DIRECTIONS FOR THIS TASK — Word for word, retype each record shown below.

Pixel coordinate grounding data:

>>>

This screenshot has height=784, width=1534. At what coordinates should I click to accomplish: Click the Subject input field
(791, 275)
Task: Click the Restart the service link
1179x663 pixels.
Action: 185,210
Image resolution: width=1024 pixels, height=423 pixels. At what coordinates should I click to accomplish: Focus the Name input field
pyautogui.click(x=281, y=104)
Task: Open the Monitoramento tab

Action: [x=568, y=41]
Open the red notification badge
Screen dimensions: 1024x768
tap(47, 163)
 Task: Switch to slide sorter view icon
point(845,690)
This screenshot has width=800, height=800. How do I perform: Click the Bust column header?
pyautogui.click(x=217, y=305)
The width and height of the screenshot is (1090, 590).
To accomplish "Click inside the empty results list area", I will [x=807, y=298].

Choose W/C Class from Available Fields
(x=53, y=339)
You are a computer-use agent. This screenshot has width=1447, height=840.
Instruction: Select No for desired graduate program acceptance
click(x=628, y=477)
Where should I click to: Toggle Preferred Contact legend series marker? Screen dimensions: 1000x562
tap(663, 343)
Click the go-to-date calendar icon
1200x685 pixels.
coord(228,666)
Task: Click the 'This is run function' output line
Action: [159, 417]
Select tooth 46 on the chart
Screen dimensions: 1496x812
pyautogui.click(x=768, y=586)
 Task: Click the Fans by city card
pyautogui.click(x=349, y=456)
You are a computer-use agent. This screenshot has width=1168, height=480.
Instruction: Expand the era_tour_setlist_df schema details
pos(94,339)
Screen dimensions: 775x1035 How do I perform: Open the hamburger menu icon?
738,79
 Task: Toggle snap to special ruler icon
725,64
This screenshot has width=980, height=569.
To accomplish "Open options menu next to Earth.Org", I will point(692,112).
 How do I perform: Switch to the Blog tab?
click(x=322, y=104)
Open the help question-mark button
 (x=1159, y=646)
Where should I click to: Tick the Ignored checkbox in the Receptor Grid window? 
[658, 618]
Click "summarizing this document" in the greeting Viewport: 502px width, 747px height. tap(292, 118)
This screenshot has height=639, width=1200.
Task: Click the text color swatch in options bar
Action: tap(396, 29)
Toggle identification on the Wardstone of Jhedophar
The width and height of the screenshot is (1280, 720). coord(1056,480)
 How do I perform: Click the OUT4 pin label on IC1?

<<<

COMPLETED EXERCISE —
This screenshot has height=784, width=1534. At what coordinates should I click to accomplish: Click the Subject input field
(791, 275)
Task: Click the Restart the service link
1179x663 pixels.
Action: 185,210
Image resolution: width=1024 pixels, height=423 pixels. At what coordinates should I click to accomplish: Focus the Name input field
pyautogui.click(x=281, y=104)
Task: Open the Monitoramento tab

Action: [x=568, y=41]
Open the red notification badge
Screen dimensions: 1024x768
tap(47, 163)
 Task: Switch to slide sorter view icon
point(845,690)
This screenshot has width=800, height=800. How do I perform: Click the Bust column header?
pyautogui.click(x=217, y=305)
The width and height of the screenshot is (1090, 590).
To accomplish "Click inside the empty results list area", I will [x=807, y=298].

Choose W/C Class from Available Fields
(x=53, y=339)
You are a computer-use agent. This screenshot has width=1447, height=840.
Instruction: Select No for desired graduate program acceptance
click(x=628, y=477)
Where should I click to: Toggle Preferred Contact legend series marker? Screen dimensions: 1000x562
tap(663, 343)
Click the go-to-date calendar icon
1200x685 pixels.
coord(228,666)
Task: Click the 'This is run function' output line
Action: [159, 417]
Select tooth 46 on the chart
Screen dimensions: 1496x812
pyautogui.click(x=768, y=586)
 Task: Click the Fans by city card
pyautogui.click(x=349, y=456)
You are a computer-use agent. This screenshot has width=1168, height=480.
Instruction: Expand the era_tour_setlist_df schema details
pos(94,339)
Screen dimensions: 775x1035 How do I perform: Open the hamburger menu icon?
738,79
 Task: Toggle snap to special ruler icon
725,64
This screenshot has width=980, height=569.
To accomplish "Open options menu next to Earth.Org", I will point(692,112).
 How do I perform: Switch to the Blog tab?
click(x=322, y=104)
Open the help question-mark button
 (x=1159, y=646)
Where should I click to: Tick the Ignored checkbox in the Receptor Grid window? 
[658, 618]
Click "summarizing this document" in the greeting Viewport: 502px width, 747px height. tap(292, 118)
This screenshot has height=639, width=1200.
Task: Click the text color swatch in options bar
Action: tap(396, 29)
Toggle identification on the Wardstone of Jhedophar
The width and height of the screenshot is (1280, 720). coord(1056,480)
 How do I perform: Click the OUT4 pin label on IC1?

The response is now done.